**Consignas del ejercicio**.
**a.** Responde según el texto sobre el ejército hoplita:
(i) ¿A partir de cuándo se produce el divorcio entre el guerrero y el soldado?
(ii) ¿Quién liberó a algunos ilotas en Esparta y los utilizó como soldados?
(iii) En el ejército mercenario, ¿con qué se relaciona el armamento?
**b.** Enumera las piezas que componen la panoplia según el texto sobre el ejército hoplita.
**c.** Resume en dos oraciones el texto sobre el ejército hoplita.

------ Texto extraído ------

Integraba el ejército hoplítico todo aquél de entre los politai (ciudadanos con plenos derechos) que estaba en condiciones de costearse los gastos que ocasionaba la panoplia (conjunto formado por coraza, escudo, yelmo, grebas, espada y lanza) y su mantenimiento. Disciplina y entrenamiento son exigencias de este sistema en el que la fuerza reside en el conjunto y no en el individuo como en el sistema antiguo. Lo auténticamente novedoso es la formación cerrada en cuerpos de alineaciones perfectas y el principio ideológico que relaciona a una milicia organizada con la participación en ella en calidad de politai, a través de los derechos y deberes inherentes a la ciudadanía. Es el ejército de guerreros-ciudadanos. Será a partir de fines del siglo V a.C., con la Guerra del Peloponeso, cuando se produzca el divorcio entre el guerrero y el soldado que antes iban unidos en igual medida en cada individuo. A medida que la guerra se prolonga, los ejércitos de hoplitas ya no estaban formados exclusivamente por ciudadanos pertenecientes a las clases elevadas, sino que se introdujeron primero los thetes (en Atenas) y posteriormente se recurre a los esclavos. En Esparta algunos ilotas son liberados y utilizados como soldados por Brásidas, si bien esta práctica se había realizado con anterioridad en contadas ocasiones. En este contexto es necesario tener en cuenta la causa de la intensificación del mercenariado, que no se debe sólo a la carencia de personal para la guerra, sino que tenemos que recordar el hecho fundamental de la prolongación de la guerra en la práctica totalidad de la Hélade. También aumentarán las exigencias de una mayor especialización, como lo demuestra el papel cada vez más importante y generalizado, tras esta guerra y durante el siglo IV a.C., que desempeñan las tropas ligeras (pelstatas). Podemos afirmar que la moral, así como la táctica del ejército se transforma:
a) En primer lugar, mientras que en el ejército hoplita el ciudadano que participaba en las batallas lo hacía por encontrarse encuadrado en la comunidad cívica y su equipamiento se hallaba en relación a sus estatus social y político, en el ejército mercenario la única moral que prima es que el general pueda pagar a sus tropas, y su armamento se relaciona con su especialización en un cuerpo militar concreto (infante pesado o ligero en todas sus variantes, caballero).

------ Información proporcionada ------

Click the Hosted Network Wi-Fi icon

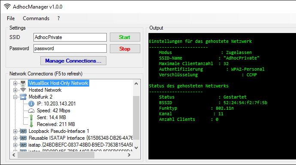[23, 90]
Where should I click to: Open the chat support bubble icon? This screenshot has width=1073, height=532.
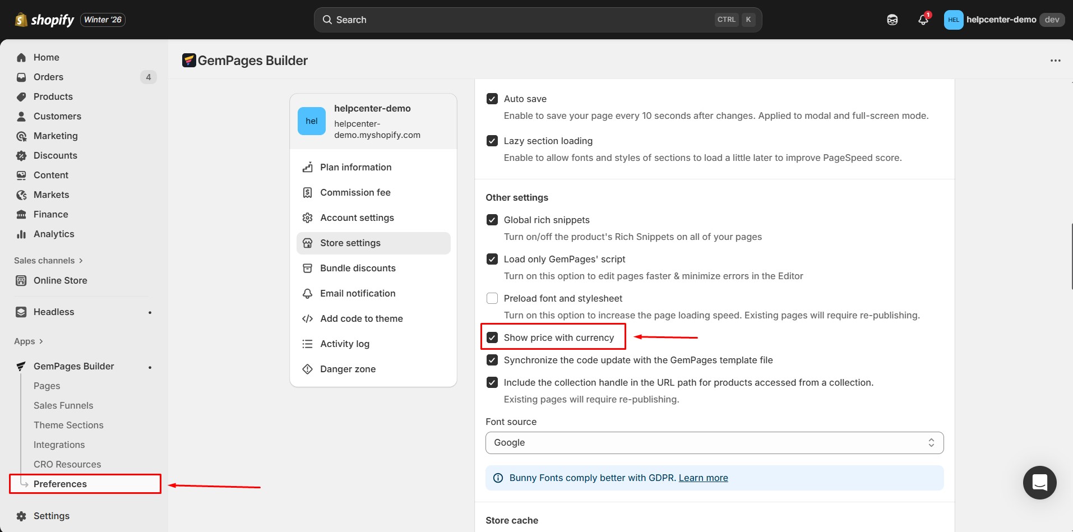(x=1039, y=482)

------

**Soluciones del ejercicio**.
**a.**
(i) A partir de fines del siglo V a.C., con la Guerra del Peloponeso.
(ii) Brásidas.
(iii) Con su especialización en un cuerpo militar concreto.

**b.** Coraza, escudo, yelmo, grebas, espada y lanza.

**c.** El ejército hoplita lo integraban los ciudadanos con plenos derechos que podían costearse la panoplia, y su fuerza residía en el conjunto, organizado en formación cerrada y vinculado a los derechos y deberes de la ciudadanía. Desde fines del siglo V a.C., con la Guerra del Peloponeso, se incorporaron thetes y esclavos, se intensificó el mercenariado y aumentó la especialización, de modo que la moral y la táctica se transformaron: en el ejército mercenario prima que el general pueda pagar a sus tropas.